[EXTRACTED INFORMATION — start]

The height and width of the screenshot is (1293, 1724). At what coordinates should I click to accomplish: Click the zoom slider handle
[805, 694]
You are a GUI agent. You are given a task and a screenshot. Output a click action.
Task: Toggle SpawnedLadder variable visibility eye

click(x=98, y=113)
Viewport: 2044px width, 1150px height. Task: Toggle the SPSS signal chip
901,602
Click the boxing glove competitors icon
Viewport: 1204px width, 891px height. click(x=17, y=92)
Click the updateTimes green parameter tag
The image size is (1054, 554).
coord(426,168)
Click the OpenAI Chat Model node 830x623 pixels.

[EXTRACTED INFORMATION — finish]

WHAT YOU SHOULD DO. Print the data in full, with each line exactly as given.

RESPONSE BOX.
The height and width of the screenshot is (1293, 1724). At what coordinates should I click to accomplish: Click the zoom slider handle
[805, 694]
You are a GUI agent. You are given a task and a screenshot. Output a click action.
Task: Toggle SpawnedLadder variable visibility eye

click(x=98, y=113)
Viewport: 2044px width, 1150px height. Task: Toggle the SPSS signal chip
901,602
Click the boxing glove competitors icon
Viewport: 1204px width, 891px height. click(x=17, y=92)
Click the updateTimes green parameter tag
The image size is (1054, 554).
coord(426,168)
Click the OpenAI Chat Model node 830x623 pixels.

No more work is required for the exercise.